Exercise brief: Below are some records; return each one exactly.

Stored items
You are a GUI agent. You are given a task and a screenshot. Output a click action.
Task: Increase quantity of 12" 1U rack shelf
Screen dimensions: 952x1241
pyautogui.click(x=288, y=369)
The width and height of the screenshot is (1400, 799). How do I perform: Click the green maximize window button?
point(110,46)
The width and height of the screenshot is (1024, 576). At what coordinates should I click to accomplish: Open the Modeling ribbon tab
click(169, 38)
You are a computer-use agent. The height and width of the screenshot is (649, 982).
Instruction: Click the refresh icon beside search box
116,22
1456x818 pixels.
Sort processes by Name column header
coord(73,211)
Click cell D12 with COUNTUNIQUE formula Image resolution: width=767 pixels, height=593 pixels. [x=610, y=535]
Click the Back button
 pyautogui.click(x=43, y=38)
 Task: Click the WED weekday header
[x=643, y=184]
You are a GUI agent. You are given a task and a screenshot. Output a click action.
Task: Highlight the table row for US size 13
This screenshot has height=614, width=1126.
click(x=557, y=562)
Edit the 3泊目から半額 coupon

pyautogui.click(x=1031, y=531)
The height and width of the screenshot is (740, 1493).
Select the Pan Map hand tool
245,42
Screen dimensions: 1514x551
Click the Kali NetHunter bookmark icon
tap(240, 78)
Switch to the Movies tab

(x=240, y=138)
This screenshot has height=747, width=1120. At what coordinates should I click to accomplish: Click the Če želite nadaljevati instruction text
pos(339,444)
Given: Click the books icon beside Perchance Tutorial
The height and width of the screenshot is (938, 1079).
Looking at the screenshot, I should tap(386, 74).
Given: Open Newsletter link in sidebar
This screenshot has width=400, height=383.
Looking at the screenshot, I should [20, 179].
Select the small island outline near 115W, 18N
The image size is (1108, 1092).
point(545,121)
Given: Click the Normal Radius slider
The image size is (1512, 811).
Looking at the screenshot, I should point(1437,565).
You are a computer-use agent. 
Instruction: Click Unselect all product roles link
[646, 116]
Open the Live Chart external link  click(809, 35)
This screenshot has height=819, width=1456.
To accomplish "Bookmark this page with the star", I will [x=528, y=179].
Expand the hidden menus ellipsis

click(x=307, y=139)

Solution to the problem:
You are a GUI agent. You are given a task and a screenshot. Output a click action.
Task: Increase quantity of 12" 1U rack shelf
Screen dimensions: 952x1241
pyautogui.click(x=288, y=369)
The width and height of the screenshot is (1400, 799). How do I perform: Click the green maximize window button?
point(110,46)
The width and height of the screenshot is (1024, 576). At what coordinates should I click to accomplish: Open the Modeling ribbon tab
click(169, 38)
You are a computer-use agent. The height and width of the screenshot is (649, 982).
Instruction: Click the refresh icon beside search box
116,22
1456x818 pixels.
Sort processes by Name column header
coord(73,211)
Click cell D12 with COUNTUNIQUE formula Image resolution: width=767 pixels, height=593 pixels. [x=610, y=535]
Click the Back button
 pyautogui.click(x=43, y=38)
 Task: Click the WED weekday header
[x=643, y=184]
You are a GUI agent. You are given a task and a screenshot. Output a click action.
Task: Highlight the table row for US size 13
This screenshot has height=614, width=1126.
click(x=557, y=562)
Edit the 3泊目から半額 coupon

pyautogui.click(x=1031, y=531)
The height and width of the screenshot is (740, 1493).
Select the Pan Map hand tool
245,42
Screen dimensions: 1514x551
Click the Kali NetHunter bookmark icon
tap(240, 78)
Switch to the Movies tab

(x=240, y=138)
This screenshot has height=747, width=1120. At what coordinates should I click to accomplish: Click the Če želite nadaljevati instruction text
pos(339,444)
Given: Click the books icon beside Perchance Tutorial
The height and width of the screenshot is (938, 1079).
Looking at the screenshot, I should tap(386, 74).
Given: Open Newsletter link in sidebar
This screenshot has width=400, height=383.
Looking at the screenshot, I should [20, 179].
Select the small island outline near 115W, 18N
The image size is (1108, 1092).
point(545,121)
Given: Click the Normal Radius slider
The image size is (1512, 811).
Looking at the screenshot, I should point(1437,565).
You are a computer-use agent. 
Instruction: Click Unselect all product roles link
[646, 116]
Open the Live Chart external link  click(809, 35)
This screenshot has height=819, width=1456.
To accomplish "Bookmark this page with the star", I will [x=528, y=179].
Expand the hidden menus ellipsis

click(x=307, y=139)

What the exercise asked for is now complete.